“… the discussion these days is not…a lack of awareness about what needs to be done, but rather a complete disconnect between that awareness and the actions of those responsible for the physical form of our communities.” — Jeff Speck, Walkable City
When you’re walking through downtown Athens, you know to look up at the crosswalks signal for your cue to cross the street. Each intersection will automatically change from “don’t walk” to “walk” as the traffic signals change. And crosswalks with countdowns let you know how long you have to cross safely.
It would make sense, then, that the intersection at Pulaski and Hancock Streets would follow this model — as it has for years. After all, Hancock is a major east-west route through downtown, and many drivers, cyclists and walkers see this as a sort of “gateway” to the downtown core.
ACC transportation and Public Works recently installed new crossing signal push buttons at this intersection, requiring that pedestrians “request” (or, in the industry, “beg”) for a walk signal.

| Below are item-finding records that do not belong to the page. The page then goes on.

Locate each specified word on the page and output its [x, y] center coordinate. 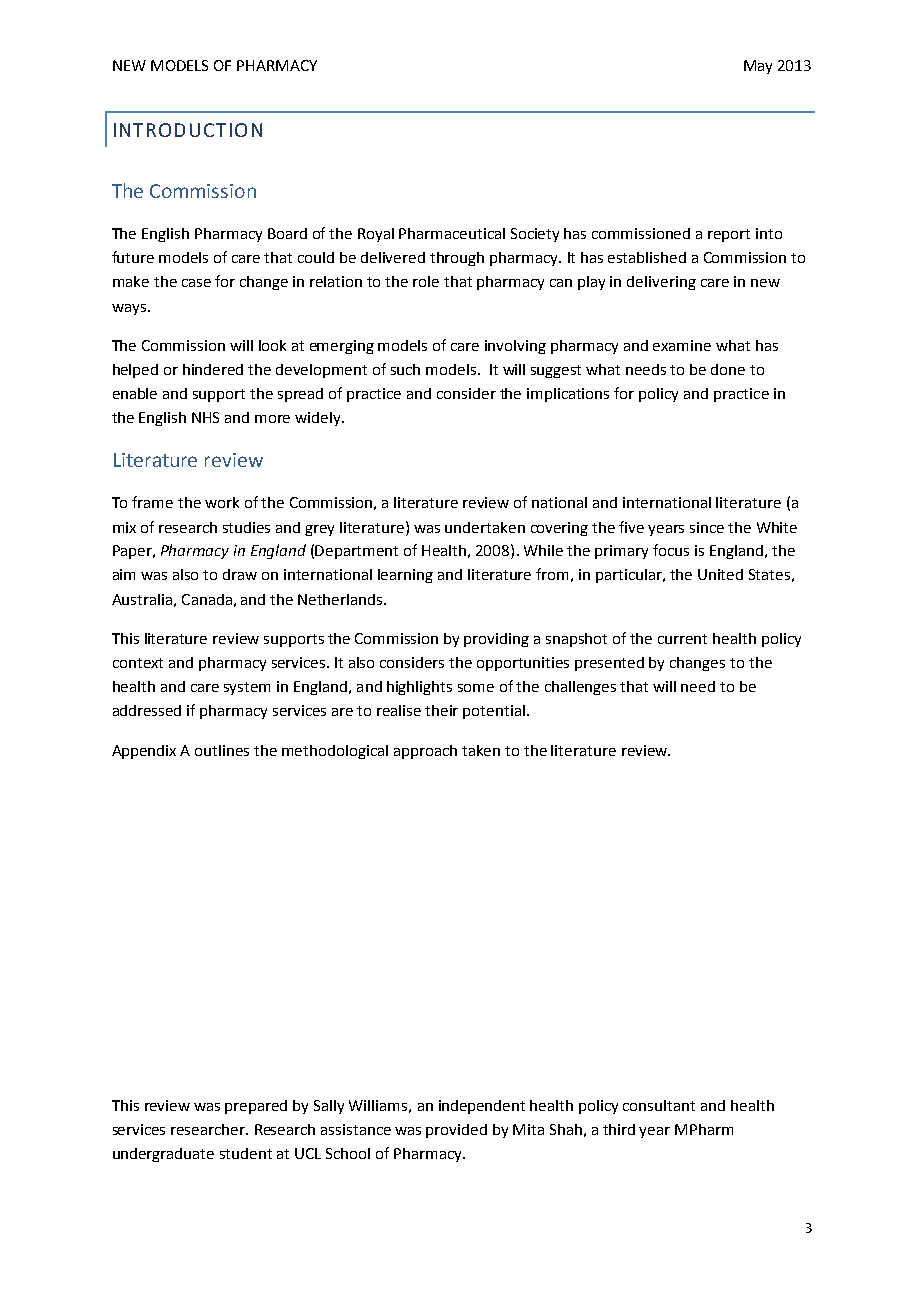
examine [682, 345]
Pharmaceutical [452, 233]
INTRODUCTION [188, 130]
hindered [213, 369]
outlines [222, 750]
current [682, 639]
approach [425, 752]
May [758, 67]
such [405, 369]
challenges [580, 688]
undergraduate [163, 1155]
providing [496, 640]
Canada [207, 599]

According to David Clark, ACC’s director of transportation and public works, the buttons were installed to shave 10-15 seconds per cycle from the wait time for autos. But those savings come at a direct cost to pedestrians; if you don’t get to the button before the light changes, you’ll have to wait an entire cycle to get a walk signal. With the switch of a button, this intersection now prioritizes the movement of cars over people, which is likely to increase pedestrians crossing at inappropriate times and/or places.
If we weren’t sure that cars had the priority before, this change ends the discussion. Pedestrian safety in Athens-Clarke County is an afterthought to moving cars.
With hundreds more students now living downtown, this is the opposite of what we should be doing. We should be creating a pedestrian-friendly environment that encourages walking. People won’t walk if it’s not safe and comfortable, and installing beg buttons on downtown intersections makes it less safe and less comfortable to do so.
It’s also important to note that as a pedestrian, if you are crossing the street without a “walk” signal and you are hit by a car, you are at fault. We saw this scenario play out recently on Hawthorne Avenue at Old West Broad Street, where a pedestrian was struck and killed while navigating that awkward intersection within the crosswalk. No charges have been filed against the driver because the pedestrian did not have a walk signal.
It is up to our commission to decide if they want a walkable community. And it’s up to you to let them know walkability is important to you — they certainly aren’t going to push for it unless you demand it.